Denver Chophouse servers are taught about all styles of beer and how to describe them to customers.
Another way to motivate the troops and make beer training stick is through incentives. The Hudson Club gives prizes, such as a magnum of Spaten Oktoberfest, to those who score highest on the Thursday quizzes.
At Old Chicago Restaurants, servers play “Beer Jeopardy” for “staff cash,” money that can be spent in the restaurants on food and merchandise. During special promotions, servers are given incentives, usually cash, tied to sales of certain brands.
Champps relies heavily on suppliers for incentives, particularly for promotions tied to their brands. Recently, servers in the Denver unit of Old Chicago had the chance to win a Sam Adams leather jacket to help improve brand sales. Other staff contest awards have included trips to California’s wine country, cash and merchandise.
“It helps to give incentives to managers and bartenders, too,” Dyke adds, “because if you don’t have them follow up, you won’t meet your objectives.”
Six Selling Strategies
Hundreds of sales technique books have been published. When it comes to selling beer or food, here are six strategies that operators rely on.
Use descriptive language
Describe how a beer is made and how it tastes. Involve customers by telling a story about where it comes from or how it originated.
Ask open-ended questions
Get customers to tell you what kind of beer they like, then guide them to one or two on your list that fit their tastes.

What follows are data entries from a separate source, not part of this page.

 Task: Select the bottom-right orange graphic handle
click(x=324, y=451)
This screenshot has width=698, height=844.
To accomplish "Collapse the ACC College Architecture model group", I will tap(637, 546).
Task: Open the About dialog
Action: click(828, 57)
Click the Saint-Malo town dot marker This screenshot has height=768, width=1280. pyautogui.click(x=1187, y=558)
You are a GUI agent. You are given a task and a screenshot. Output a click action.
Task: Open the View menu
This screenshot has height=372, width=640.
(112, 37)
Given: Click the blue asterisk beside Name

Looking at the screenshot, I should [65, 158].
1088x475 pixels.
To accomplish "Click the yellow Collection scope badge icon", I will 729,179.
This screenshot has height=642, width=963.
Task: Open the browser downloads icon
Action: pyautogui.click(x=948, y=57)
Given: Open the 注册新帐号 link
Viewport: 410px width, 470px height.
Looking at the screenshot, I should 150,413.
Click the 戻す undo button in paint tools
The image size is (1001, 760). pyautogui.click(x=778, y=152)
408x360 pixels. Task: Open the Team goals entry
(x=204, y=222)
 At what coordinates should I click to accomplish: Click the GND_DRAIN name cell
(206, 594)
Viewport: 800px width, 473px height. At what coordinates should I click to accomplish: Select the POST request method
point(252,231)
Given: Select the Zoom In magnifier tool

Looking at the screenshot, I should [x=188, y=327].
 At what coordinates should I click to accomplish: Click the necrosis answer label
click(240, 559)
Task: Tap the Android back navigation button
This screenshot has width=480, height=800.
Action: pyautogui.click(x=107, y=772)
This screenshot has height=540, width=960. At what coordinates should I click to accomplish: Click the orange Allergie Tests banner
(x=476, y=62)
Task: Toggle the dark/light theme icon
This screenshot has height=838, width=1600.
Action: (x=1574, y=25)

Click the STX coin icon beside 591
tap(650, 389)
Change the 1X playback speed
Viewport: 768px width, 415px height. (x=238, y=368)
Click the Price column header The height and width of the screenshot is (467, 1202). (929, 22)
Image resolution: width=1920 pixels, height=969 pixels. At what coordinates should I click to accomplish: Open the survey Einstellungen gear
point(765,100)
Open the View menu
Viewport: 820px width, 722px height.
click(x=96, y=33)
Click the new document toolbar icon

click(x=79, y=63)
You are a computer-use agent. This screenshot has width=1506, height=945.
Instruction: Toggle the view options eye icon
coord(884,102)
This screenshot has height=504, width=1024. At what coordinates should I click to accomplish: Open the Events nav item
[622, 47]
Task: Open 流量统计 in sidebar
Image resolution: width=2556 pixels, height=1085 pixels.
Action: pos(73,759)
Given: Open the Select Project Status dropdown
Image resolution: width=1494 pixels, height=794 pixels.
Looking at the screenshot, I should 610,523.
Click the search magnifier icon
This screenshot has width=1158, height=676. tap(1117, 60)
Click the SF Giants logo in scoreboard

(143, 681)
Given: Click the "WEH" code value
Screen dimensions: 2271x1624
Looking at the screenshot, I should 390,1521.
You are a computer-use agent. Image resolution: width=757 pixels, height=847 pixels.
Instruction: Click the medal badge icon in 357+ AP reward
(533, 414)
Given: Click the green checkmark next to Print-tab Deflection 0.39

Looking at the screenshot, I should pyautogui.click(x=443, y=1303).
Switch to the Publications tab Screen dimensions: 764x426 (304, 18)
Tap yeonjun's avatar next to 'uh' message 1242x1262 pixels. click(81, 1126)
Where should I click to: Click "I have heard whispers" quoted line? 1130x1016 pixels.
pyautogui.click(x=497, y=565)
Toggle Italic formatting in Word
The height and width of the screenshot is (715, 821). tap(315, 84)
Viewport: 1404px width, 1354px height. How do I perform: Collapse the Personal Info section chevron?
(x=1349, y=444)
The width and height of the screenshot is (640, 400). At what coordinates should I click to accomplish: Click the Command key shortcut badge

If two guests order the same beer, suggest a pitcher for the table.
Suggest the larger size
Many operations offer two sizes, such as a glass and a pint. When guests don’t indicate which they want, servers should confirm their order by asking, “A pint, ma’am?”
Sell your favorites
The more enthusiastic you are about an item, the more likely a customer will order it. When customers ask for recommendations, suggest what you like best.
Suggest natural complements
When a customer makes a beer selection, suggest an appetizer or entree that goes particularly well with that brand or style of beer.
If you’re not sure how to put together a beer training program, you can get help from the following.
Local distributors. Beer wholesalers often have a resident
beer guru who can help train the troops.
Brewers. Small local craft brewers, especially, are usually eager to spread the gospel about beer.
The Miller Brewing Co. offers a training video, brochure and flash cards called “Just The Beer Facts.” Call your Miller wholesaler or (800) MBC-BEER.
Pencom International offers beer training videos. “Sell More Beer” and “Heads Up! Tapping Into Craft Beer” are available by calling (800) 247-8514.
Put It Together
Beer should be a regular part of server training to get the most out of your beer sales. Like any training, repetition helps drive messages home. The more times servers hear something or practice a technique, the more their skills will improve. Here are a few tips for putting it all together.
Keep sessions short
Pre-shift staff meetings are an excellent time to impart knowledge: whether it be fun facts or sales techniques.
Conduct occasional refresher courses
Review fundamentals every quarter and test servers on their knowledge.
Encourage daily tastings
Servers should know what beers should taste like, as well as food, so they can describe it to customers.
Show servers how to suggest beers and menu items to accompany them.
Provide learning materials
Old Chicago Restaurants hangs a “Birth of Beer” poster on employee bulletin boards. Pike Pub gives servers a beer reference chart and posts it on its Web site. Use flash cards, training manuals or videos to help servers learn their stuff.
Be enthusiastic about your subject
If servers aren’t excited about beer, they won’t do a good job of selling it. Getting pumped should be as big a piece of their training as pumping up on knowledge and techniques.